Our over exposure to common objects results in us viewing them in a synecdochic fashion. We disregard the complex nature of objects, our overuse of them obfuscates their identity, hindering our appreciation of them, limiting our experience of them. We don’t see a bowl when we use a bowl. Instead we see a stack of bowls, a bowl full of food, a dirty bowl, a drying bowl, a bowl to be put away, a stack of bowls. The accoutrements feel inseparable, but changeable. The moments that a bowl is isolated are rare and feel incomplete.

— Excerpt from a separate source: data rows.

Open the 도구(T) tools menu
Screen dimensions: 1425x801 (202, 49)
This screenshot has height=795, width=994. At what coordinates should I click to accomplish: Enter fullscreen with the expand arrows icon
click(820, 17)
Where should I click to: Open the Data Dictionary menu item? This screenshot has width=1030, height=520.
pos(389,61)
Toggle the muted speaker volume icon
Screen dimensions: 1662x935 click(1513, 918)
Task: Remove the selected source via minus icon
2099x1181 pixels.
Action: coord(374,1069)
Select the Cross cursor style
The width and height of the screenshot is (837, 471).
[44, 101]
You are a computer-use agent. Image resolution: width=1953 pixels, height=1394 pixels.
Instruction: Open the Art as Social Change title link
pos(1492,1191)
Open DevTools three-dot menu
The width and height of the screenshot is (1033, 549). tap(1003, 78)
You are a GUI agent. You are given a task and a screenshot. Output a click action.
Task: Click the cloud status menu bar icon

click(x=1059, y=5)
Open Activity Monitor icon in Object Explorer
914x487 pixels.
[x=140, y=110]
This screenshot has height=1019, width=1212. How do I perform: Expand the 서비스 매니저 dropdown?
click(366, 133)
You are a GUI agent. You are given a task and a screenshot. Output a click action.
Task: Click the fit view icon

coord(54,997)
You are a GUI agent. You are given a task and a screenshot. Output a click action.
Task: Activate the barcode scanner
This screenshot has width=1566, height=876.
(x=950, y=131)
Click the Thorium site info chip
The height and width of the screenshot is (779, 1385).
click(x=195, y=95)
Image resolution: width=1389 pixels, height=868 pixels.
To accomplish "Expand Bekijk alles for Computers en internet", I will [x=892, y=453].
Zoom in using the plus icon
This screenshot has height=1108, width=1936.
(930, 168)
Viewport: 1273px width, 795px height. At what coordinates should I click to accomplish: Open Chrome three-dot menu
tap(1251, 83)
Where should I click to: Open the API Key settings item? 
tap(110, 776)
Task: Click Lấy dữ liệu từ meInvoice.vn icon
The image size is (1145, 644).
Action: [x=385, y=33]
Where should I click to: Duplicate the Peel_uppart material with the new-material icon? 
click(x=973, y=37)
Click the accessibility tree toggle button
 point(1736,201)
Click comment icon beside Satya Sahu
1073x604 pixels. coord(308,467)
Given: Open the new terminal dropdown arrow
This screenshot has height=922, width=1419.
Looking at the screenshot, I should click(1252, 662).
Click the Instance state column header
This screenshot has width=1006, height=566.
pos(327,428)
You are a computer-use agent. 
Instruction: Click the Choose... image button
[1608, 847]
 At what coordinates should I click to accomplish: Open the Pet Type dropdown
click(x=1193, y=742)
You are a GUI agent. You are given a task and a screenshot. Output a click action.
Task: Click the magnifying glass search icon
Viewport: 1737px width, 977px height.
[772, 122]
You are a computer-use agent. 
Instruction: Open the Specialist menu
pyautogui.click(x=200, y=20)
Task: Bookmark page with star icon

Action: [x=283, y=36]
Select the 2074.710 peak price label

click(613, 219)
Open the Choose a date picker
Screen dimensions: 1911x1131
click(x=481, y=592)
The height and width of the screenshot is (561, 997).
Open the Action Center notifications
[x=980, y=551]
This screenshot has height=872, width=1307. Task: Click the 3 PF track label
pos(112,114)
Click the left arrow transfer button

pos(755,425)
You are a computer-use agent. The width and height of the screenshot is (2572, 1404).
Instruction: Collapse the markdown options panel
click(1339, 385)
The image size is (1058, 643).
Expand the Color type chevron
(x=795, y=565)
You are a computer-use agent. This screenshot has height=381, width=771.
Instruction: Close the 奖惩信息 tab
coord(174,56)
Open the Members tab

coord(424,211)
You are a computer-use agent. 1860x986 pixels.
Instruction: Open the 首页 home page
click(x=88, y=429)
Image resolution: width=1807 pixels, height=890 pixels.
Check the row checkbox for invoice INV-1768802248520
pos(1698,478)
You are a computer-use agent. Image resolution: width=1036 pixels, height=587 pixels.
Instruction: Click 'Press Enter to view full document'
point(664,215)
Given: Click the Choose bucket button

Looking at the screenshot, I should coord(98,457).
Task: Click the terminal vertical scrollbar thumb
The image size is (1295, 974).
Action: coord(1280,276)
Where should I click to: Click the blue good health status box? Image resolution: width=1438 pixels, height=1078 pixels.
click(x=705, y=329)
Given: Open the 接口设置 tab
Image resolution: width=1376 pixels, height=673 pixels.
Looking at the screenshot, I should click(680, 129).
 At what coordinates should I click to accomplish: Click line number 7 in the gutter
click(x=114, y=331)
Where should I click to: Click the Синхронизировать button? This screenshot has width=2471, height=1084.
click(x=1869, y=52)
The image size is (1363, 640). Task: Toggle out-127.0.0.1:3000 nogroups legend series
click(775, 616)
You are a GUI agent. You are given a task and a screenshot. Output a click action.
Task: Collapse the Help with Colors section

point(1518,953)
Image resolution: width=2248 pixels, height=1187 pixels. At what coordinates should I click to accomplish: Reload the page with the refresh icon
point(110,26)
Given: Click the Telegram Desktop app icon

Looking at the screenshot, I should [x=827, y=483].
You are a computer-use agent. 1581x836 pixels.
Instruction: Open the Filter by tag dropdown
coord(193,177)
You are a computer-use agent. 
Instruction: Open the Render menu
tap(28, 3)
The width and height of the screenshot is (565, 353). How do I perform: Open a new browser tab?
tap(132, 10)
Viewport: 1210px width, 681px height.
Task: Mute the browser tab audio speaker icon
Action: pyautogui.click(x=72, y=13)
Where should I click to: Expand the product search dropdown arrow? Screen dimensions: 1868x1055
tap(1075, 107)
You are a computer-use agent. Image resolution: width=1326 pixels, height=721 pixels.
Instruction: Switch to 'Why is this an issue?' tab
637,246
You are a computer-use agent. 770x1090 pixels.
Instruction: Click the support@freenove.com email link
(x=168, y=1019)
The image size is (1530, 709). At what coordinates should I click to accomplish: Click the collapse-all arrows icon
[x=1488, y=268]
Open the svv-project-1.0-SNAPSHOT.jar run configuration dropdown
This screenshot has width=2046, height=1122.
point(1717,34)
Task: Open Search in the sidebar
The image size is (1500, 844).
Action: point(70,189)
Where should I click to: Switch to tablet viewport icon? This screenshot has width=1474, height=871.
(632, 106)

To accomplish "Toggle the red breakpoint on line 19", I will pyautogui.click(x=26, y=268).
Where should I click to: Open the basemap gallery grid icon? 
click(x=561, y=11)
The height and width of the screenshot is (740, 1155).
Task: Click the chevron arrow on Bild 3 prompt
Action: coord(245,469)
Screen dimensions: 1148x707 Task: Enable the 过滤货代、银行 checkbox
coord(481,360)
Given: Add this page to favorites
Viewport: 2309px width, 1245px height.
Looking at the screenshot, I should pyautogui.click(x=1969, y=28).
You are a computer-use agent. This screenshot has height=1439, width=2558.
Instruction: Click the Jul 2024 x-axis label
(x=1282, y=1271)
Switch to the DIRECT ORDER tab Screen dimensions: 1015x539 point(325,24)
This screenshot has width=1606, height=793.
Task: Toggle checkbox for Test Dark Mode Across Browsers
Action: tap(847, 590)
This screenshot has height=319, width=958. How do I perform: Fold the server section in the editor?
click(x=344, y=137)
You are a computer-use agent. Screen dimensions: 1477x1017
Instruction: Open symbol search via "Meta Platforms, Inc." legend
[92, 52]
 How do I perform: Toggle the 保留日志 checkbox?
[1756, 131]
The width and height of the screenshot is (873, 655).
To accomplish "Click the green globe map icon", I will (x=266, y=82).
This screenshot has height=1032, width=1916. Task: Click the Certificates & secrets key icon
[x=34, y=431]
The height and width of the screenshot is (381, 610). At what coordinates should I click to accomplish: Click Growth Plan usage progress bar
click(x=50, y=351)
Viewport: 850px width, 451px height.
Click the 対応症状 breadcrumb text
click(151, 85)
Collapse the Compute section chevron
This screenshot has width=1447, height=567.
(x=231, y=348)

Bowls are and always have been in extreme proximity to us, they are not introduced to us in a state where we can examine them as a novelty, but as underdeveloped beings who have no choice but to take objects as fait accompli. The bowl fades to beyond the periphery, to join the amalgam of unconsidered but consequential things that dictate countless aspects of our experience.
By distilling an object to its component characteristics we can change our perspective of it and gain a new appreciation for the object from a distance. In using a bowl we look through it, ignoring it, but removing the bowl and revealing the characteristics that comprise it is to see the bowl. To see the bowl from a distance is to see the bowl no longer as a bowl, but as a complex entity. Distance allows understanding, to be far allows us to draw near.
Removing the physical form enables new ways of looking at things. Without scale, location, material, texture, density, or any other property tied to the physical world we can reveal the true diversity of application for forms. This form is nothing. It was designed with no purpose, with no properties and with no physicality. It was then reconsidered and re-contextualised to explore the potentials of reinterpreting an object.
1. Fruit Bowl (Digital Composite)
2. Chopstick Rest (3D Print)
3. Caltrop Launcher (Digital Composite)
4. Concave Sliding Base Isolation Unit (Digital Composite)
5. Building (Digital Composite)
6. Static Anti-tank Obstacles (Digital Composite)
This piece shows the transitional nature of a bowl. Where upon this continuum of forms does a bowl begin and a bowl end? How many cups appear here, and how many plates?
The form here shows a representation of 43 objects. A plate, a cup, and a bowl, with 40 variations.